Stress for the client
So there are two problems with this whole process. First, it stresses out the client themselves. Second, it creates tension in the attorney client relationship.
Congress and courts didn’t think about the anxiety they would create in my clients in demanding so much information. They see the process as a colder, more mechanical.
Often it’s a hard mental commitment to file for bankruptcy in the first place. You have to get through promises you’ve made to others, implied moral commitments you’ve made, and promises you’ve made to yourself.
Making the commitment to come see me and go through the process is an admission that life hasn’t turned out the way you hoped, at least not yet.
But there’s usually a little doubt. Maybe you can make it work. Maybe you shouldn’t pull the trigger on bankruptcy.
And when I start asking you for so many documents, it creates new doubts in your decision. You start to really wonder whether you can get through it. In pulling up the information, you sometimes have to face the past few years of financial stress. I’ve had more than one client start crying as we started listing her assets on Schedule B.
There’s got to be a gentler way to do this. I try to help in my practice, but Congress needs to do its part too.

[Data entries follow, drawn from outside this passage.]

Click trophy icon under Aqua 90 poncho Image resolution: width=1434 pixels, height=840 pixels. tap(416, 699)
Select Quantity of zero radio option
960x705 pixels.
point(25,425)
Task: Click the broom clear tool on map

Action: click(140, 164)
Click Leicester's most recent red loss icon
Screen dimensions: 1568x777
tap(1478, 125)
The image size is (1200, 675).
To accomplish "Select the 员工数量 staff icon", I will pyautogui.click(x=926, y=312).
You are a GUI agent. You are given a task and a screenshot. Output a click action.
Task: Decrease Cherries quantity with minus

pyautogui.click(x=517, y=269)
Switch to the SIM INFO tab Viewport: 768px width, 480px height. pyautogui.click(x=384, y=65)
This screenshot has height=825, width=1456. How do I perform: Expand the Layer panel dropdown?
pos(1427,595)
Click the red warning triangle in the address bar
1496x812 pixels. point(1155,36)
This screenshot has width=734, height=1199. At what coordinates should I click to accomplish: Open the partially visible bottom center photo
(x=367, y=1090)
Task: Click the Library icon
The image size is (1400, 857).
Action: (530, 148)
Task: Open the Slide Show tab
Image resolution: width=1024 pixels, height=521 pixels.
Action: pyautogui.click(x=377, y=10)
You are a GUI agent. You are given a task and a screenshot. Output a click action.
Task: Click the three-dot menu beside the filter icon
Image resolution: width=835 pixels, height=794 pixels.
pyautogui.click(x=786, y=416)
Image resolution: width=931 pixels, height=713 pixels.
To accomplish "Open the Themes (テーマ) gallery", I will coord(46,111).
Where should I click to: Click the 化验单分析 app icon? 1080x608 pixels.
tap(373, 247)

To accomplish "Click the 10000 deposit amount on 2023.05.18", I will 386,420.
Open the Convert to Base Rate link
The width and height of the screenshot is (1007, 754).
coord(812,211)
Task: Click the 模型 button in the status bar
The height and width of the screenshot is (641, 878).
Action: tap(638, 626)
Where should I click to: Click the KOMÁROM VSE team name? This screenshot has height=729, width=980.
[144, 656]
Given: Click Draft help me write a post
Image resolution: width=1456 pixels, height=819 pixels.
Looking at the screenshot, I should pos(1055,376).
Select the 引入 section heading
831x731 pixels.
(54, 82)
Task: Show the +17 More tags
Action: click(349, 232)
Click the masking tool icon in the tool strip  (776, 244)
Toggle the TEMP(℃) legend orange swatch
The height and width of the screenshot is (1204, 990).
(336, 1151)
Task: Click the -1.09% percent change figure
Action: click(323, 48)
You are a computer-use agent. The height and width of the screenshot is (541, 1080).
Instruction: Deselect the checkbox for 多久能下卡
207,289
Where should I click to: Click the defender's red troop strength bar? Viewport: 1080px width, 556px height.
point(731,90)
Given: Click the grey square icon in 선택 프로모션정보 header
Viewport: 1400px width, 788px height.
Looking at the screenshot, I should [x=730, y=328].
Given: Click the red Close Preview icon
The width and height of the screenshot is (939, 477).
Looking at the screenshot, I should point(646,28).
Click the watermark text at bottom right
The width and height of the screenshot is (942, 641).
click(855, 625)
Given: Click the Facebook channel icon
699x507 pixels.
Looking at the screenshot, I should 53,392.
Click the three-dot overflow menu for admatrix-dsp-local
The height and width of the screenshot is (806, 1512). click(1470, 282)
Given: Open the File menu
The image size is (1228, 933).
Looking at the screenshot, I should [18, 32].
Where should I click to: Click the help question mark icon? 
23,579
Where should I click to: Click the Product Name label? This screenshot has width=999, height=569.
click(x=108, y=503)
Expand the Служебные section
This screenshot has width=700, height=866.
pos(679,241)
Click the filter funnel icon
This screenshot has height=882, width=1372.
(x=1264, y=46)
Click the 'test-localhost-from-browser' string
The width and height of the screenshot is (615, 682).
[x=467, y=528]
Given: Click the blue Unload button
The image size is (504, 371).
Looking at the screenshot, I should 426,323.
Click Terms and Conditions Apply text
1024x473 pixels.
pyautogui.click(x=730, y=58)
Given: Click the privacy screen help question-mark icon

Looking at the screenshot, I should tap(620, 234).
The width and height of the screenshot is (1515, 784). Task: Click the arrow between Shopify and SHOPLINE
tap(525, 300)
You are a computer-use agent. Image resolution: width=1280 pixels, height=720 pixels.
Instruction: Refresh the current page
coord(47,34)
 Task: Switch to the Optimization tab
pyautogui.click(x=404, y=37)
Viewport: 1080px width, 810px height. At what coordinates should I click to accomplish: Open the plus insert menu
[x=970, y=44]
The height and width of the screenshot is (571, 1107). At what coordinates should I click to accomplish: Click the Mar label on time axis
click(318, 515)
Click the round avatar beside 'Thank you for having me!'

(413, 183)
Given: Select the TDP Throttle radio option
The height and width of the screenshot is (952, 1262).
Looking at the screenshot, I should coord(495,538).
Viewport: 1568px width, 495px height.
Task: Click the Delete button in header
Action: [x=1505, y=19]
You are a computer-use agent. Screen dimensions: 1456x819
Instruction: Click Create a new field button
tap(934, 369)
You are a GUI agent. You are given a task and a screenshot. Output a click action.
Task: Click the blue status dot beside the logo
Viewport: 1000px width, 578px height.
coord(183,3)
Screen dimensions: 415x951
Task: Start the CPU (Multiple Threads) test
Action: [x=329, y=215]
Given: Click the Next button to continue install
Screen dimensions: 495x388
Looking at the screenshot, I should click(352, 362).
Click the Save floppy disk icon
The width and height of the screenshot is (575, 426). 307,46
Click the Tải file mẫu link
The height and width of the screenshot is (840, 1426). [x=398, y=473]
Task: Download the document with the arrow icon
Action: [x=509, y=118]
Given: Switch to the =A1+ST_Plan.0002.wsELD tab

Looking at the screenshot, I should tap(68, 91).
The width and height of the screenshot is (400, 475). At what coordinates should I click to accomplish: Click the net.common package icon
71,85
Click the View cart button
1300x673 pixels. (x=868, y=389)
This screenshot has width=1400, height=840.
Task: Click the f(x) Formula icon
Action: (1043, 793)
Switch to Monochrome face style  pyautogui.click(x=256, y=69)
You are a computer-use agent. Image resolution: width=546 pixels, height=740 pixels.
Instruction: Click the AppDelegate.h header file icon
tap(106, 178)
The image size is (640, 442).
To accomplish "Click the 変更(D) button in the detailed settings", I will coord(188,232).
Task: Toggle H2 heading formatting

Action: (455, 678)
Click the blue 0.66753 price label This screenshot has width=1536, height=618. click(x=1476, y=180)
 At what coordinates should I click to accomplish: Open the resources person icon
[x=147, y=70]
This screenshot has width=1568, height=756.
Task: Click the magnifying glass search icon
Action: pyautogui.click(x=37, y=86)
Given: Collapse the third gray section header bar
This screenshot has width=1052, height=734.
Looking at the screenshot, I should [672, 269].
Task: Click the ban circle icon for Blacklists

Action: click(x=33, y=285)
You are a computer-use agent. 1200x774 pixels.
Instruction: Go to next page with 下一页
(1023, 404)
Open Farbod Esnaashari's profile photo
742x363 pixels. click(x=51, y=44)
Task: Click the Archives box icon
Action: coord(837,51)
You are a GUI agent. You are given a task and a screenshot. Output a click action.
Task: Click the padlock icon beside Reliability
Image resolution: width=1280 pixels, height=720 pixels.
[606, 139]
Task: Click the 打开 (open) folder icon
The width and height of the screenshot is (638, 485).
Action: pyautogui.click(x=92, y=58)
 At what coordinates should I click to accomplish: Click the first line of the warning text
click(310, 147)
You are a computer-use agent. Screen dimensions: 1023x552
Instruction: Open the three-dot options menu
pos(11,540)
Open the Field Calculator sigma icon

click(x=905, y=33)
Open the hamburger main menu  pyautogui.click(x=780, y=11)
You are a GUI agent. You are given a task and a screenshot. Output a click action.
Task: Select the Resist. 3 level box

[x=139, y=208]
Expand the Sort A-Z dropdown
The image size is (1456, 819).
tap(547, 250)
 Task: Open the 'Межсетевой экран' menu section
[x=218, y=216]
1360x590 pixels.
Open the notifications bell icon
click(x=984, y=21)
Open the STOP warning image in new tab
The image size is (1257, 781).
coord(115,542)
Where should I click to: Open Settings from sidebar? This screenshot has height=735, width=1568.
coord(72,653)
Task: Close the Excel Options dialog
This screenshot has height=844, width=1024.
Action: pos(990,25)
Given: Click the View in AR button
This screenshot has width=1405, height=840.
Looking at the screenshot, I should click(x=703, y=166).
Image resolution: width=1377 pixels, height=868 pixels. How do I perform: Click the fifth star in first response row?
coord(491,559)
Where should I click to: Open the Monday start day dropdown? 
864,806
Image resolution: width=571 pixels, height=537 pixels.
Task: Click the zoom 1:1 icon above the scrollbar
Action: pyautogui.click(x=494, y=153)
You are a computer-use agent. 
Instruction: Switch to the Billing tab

Stress for your bankruptcy lawyer
Second, it creates tension between the client and myself. I have to own it and work through it, but it’s sometimes hard. Here’s why: at the beginning of the case, we decide (or don’t, in some cases) that bankruptcy is an important step in the client’s personal turnaround.
I’m your ally at the beginning, and then I start hounding you for all these docs to get your discharge. That both changes the relationship you have with me and it changes my relationship to you because I often get anxious if you’re having trouble cooperating with me and the clock is ticking.
Worse, the judges or trustees could get mad at me because they say things like, I “can’t control my client,” as if I ever had control over any of them, which is never fun. So that can be a shadow influencing my relationship with my clients.
This is why a lot of lawyers lean on their paralegals to mange the process, but I don’t think that’s a very good solution because it only reduces my stress, not yours.
Long story short, filing for bankruptcy can be a little rough on your mental health–and mine! But if we’re going through the process, then it’s worth it!
We’ll get through it together.
Lately I’ve been really trying to find ways to help clients get through this in a way that’s protective of their mental health.